Prodrugs are easily deployable chemical entities with beneficial pharmacokinetic properties; however, their rational design requires careful crafting of release mechanisms and holistic optimization of pharmacokinetic properties. Machine learning is poised to support rational design of prodrugs by efficiently filtering millions of generated designs down to the most promising candidates. Here, we designed and validated a novel machine learning pipeline for rapid and systematic design of prodrugs with desired properties. We also developed a subsampling approach for efficient application of our pair-wise DeepDelta approach to larger datasets (>1500 datapoints).
The associated publication is currently under review.
We would like to thank the Chemprop, Llama, Unsloth, Molecule-RNN, SmilesGPT, MolGan, Scikit-learn, and Chemical VAE developers for making their code publicly available.

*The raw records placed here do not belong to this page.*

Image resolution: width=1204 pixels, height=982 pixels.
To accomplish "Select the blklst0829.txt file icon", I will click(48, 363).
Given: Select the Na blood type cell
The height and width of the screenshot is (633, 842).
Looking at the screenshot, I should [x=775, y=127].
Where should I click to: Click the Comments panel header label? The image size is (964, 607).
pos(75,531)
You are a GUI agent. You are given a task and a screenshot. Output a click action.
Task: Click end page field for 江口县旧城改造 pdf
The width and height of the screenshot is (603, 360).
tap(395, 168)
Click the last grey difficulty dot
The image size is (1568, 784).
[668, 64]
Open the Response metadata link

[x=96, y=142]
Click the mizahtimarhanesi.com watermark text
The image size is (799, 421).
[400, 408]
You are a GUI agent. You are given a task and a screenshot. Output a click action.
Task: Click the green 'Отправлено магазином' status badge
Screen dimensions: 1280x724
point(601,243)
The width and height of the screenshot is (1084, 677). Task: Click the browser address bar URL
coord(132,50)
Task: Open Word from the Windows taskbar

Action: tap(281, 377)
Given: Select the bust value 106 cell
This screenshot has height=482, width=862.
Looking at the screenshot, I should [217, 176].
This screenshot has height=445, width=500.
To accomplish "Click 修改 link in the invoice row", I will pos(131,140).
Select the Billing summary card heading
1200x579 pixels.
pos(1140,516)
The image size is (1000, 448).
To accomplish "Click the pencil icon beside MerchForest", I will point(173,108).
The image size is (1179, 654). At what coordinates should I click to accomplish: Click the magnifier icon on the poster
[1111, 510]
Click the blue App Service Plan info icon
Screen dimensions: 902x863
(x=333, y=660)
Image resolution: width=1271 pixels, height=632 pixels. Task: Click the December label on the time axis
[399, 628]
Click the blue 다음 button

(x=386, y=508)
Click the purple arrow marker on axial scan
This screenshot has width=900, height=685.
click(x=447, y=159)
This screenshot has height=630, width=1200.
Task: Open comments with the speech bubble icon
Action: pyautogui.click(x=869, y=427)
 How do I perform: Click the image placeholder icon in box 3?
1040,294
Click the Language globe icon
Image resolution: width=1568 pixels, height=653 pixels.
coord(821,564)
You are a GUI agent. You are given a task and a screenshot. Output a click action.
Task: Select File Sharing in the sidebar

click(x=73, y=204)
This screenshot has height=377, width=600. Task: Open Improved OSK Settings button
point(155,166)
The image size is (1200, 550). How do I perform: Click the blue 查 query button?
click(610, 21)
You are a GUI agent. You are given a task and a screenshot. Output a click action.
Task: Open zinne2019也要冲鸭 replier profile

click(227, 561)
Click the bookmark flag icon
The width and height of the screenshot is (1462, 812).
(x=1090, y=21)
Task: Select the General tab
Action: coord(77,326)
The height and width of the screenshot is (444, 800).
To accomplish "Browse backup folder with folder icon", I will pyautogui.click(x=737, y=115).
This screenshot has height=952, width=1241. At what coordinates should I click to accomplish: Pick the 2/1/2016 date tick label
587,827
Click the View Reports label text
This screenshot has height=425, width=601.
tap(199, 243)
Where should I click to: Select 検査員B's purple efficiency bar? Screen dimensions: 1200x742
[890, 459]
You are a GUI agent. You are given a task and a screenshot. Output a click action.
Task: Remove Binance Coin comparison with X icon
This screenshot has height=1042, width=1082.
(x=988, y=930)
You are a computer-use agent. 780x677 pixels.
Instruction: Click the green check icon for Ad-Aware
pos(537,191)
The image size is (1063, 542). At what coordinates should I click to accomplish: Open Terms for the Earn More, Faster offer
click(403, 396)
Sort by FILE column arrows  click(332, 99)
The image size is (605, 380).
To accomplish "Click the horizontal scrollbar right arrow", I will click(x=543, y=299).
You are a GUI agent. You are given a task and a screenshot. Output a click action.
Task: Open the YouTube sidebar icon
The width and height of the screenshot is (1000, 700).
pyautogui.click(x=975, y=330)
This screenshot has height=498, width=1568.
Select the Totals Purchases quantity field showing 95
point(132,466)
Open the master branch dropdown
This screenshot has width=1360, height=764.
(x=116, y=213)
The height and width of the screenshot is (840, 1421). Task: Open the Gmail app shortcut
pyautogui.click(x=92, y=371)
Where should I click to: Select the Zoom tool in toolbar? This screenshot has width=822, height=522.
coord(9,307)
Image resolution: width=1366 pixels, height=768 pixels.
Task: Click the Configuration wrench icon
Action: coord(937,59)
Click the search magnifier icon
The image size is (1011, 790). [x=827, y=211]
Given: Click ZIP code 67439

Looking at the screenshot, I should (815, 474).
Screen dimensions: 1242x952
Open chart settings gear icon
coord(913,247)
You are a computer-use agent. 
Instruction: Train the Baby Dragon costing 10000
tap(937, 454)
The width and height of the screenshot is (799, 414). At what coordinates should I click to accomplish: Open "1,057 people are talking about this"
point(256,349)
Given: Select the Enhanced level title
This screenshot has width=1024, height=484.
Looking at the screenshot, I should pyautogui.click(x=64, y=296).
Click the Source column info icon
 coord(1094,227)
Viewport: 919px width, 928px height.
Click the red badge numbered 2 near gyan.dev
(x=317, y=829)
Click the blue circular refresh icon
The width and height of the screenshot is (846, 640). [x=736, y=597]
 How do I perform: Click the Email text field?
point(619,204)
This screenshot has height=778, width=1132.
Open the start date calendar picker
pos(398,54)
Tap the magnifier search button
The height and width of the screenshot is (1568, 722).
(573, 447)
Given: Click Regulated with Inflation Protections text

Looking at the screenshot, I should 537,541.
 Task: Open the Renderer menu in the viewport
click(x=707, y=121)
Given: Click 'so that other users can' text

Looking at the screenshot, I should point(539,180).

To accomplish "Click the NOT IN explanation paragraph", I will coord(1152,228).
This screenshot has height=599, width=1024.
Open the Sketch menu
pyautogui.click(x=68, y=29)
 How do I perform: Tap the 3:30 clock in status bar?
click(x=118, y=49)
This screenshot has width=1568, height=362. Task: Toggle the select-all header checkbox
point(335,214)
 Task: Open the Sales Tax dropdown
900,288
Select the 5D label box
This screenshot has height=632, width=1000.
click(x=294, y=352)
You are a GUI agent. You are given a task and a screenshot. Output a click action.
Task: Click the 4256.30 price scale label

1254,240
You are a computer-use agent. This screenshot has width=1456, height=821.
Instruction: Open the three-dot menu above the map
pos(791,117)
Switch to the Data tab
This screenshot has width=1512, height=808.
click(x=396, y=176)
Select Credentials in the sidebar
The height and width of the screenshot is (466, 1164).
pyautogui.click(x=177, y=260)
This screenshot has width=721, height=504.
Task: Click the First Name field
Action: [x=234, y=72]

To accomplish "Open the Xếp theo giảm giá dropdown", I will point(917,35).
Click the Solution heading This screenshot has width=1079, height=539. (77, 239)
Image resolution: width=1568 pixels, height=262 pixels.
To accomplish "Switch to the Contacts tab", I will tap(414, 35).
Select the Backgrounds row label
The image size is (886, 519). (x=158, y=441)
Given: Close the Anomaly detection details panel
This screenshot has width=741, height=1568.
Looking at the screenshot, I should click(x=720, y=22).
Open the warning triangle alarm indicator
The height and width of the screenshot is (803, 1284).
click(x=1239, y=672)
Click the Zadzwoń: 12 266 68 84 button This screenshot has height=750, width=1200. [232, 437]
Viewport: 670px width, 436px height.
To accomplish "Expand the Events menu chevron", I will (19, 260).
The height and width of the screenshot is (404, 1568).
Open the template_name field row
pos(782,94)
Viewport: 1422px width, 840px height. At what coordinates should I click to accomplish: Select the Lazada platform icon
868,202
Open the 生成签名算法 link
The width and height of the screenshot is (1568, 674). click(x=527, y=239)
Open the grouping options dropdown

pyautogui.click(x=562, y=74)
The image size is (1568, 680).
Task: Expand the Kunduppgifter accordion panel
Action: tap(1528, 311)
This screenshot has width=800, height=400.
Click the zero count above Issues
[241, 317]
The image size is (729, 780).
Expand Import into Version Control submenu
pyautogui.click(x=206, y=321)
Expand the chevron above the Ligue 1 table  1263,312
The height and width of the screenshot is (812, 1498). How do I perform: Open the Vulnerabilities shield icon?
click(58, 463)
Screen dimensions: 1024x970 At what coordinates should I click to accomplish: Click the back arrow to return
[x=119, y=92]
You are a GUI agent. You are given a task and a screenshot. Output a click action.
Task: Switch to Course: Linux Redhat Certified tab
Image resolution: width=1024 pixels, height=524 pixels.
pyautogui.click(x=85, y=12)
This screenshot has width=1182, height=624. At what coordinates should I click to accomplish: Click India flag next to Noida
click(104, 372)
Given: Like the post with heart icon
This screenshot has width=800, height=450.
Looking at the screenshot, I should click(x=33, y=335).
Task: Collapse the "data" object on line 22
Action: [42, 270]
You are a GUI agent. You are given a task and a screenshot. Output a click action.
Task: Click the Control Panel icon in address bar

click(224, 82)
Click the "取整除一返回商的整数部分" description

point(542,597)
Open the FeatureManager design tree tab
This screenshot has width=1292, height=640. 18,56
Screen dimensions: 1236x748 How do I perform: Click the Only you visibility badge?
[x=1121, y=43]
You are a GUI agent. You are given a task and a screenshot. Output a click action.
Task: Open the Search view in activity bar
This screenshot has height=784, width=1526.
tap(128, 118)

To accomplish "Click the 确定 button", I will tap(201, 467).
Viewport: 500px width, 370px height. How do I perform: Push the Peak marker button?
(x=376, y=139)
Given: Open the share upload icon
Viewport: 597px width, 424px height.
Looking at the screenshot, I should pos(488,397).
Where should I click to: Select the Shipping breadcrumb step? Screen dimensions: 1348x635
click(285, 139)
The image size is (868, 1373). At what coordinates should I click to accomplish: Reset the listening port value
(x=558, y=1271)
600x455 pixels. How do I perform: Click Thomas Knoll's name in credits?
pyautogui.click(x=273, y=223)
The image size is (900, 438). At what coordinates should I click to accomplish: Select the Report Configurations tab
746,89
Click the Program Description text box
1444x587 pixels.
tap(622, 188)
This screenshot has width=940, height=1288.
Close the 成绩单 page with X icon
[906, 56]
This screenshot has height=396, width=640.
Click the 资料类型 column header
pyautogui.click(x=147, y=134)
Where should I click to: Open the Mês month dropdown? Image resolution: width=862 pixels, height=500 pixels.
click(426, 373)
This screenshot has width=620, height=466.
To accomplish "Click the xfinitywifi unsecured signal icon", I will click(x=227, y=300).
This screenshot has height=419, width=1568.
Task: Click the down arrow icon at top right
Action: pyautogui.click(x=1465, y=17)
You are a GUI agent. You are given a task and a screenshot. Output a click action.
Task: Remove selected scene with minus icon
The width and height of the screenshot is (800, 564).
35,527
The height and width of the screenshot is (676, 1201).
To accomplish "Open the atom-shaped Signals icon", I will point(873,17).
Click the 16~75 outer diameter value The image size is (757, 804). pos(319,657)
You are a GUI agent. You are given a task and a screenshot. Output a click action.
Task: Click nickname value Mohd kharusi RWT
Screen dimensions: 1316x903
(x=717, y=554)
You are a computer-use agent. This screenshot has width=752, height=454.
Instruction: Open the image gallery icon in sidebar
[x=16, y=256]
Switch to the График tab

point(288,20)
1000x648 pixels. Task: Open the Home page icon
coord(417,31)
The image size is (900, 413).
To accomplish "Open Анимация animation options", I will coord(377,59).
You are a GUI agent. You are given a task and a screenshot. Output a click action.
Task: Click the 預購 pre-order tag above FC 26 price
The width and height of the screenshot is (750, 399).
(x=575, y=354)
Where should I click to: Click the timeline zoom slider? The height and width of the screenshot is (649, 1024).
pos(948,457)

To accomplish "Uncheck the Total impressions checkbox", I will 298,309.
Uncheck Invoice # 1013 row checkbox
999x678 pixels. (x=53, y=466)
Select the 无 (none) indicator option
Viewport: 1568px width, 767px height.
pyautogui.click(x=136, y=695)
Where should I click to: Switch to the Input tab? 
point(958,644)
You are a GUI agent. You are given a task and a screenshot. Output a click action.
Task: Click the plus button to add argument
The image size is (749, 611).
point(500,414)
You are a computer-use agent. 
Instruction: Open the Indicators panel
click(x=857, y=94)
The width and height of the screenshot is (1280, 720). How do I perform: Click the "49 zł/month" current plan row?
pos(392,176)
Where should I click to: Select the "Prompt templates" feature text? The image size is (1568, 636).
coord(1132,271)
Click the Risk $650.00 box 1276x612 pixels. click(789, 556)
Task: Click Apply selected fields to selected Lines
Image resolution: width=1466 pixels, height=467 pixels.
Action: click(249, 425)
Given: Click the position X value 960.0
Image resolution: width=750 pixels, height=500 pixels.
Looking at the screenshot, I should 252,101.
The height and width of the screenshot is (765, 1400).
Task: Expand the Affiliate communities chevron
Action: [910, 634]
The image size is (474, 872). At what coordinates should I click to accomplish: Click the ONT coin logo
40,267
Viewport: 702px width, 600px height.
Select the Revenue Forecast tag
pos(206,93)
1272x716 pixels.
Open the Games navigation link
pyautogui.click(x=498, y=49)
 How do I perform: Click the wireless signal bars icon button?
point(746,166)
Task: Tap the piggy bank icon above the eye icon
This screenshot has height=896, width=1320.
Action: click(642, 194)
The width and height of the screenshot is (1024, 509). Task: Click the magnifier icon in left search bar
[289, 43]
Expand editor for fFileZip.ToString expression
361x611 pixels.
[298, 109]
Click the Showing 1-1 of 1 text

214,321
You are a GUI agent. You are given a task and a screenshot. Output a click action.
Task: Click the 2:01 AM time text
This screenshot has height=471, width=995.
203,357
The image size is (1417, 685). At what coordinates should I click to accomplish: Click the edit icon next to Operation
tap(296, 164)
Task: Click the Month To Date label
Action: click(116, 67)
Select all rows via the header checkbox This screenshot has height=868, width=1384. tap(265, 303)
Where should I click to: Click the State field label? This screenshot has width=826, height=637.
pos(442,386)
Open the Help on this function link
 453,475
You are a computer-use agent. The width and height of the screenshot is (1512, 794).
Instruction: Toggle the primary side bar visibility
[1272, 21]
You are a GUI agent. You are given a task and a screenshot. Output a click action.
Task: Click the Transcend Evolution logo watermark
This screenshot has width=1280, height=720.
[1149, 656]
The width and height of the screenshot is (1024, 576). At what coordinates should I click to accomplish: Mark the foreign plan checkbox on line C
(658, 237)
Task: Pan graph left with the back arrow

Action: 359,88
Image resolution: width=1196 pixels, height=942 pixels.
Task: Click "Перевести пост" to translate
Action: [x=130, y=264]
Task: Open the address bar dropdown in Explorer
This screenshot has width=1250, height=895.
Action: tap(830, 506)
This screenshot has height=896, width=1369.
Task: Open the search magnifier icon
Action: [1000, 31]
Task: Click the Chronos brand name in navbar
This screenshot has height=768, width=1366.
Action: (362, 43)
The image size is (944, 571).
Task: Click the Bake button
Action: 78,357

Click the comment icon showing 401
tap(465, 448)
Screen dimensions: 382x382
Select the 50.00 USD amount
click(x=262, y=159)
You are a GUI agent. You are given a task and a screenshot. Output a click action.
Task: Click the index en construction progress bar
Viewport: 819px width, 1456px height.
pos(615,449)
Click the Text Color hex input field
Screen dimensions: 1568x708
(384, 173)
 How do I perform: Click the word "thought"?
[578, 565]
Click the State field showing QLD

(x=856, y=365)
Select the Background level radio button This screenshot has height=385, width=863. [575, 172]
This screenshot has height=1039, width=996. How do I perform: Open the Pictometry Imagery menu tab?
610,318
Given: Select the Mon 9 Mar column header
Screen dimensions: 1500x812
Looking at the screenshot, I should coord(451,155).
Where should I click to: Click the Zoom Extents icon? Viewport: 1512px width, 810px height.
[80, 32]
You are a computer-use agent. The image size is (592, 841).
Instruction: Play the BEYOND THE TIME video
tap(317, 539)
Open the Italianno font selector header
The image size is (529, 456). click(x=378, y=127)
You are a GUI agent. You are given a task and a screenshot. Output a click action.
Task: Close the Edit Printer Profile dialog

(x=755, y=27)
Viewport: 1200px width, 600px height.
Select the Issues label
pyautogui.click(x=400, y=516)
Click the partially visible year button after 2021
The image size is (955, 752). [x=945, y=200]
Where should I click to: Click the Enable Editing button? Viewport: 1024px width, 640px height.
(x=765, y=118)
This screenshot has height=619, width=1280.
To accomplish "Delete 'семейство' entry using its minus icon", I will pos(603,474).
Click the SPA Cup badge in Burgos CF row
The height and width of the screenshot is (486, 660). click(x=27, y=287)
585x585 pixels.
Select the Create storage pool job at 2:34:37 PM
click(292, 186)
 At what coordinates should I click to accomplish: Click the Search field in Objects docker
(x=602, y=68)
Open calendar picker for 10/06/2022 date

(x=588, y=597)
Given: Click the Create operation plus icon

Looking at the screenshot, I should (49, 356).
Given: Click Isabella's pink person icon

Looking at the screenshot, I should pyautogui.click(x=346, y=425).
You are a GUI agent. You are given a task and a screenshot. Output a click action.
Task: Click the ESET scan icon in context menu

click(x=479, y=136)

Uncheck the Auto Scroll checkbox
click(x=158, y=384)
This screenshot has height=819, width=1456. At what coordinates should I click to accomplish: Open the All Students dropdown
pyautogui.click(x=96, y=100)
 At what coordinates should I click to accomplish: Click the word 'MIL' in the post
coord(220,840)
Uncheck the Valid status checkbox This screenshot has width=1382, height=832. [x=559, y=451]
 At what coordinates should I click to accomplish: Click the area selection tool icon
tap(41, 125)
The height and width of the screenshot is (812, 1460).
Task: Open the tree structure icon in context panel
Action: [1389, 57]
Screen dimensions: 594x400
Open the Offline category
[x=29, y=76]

Datasets, saved models, and code for applying DeepDelta for the two example prodrug case studies. Due to the large file size of the files for generated prodrugs and their predicted values, these results are stored on Zenodo: 10.5281/zenodo.18079221.
Datasets and code for subsampling strategies for efficient application of the pair-wise DeepDelta approach to larger datasets (>1500 datapoints). Due to the large file size of results, these are stored on Zenodo: 10.5281/zenodo.14894034.
Datasets, code, and results for the analysis of currently approved and investigational prodrugs (Figure S1).
Datasets and code for generative models to directly build promoieties onto drug structures (based on Molecule-RNN).
Datasets, code, and results for the analysis of novel prodrugs designed using generative models (Figure 1).
The copyrights of the software are owned by Duke University. As such, two licenses for this software are offered:
- An open-source license under the GPLv2 license for non-commercial academic use.
- A custom license with Duke University, for commercial use or uses without the GPLv2 license restrictions.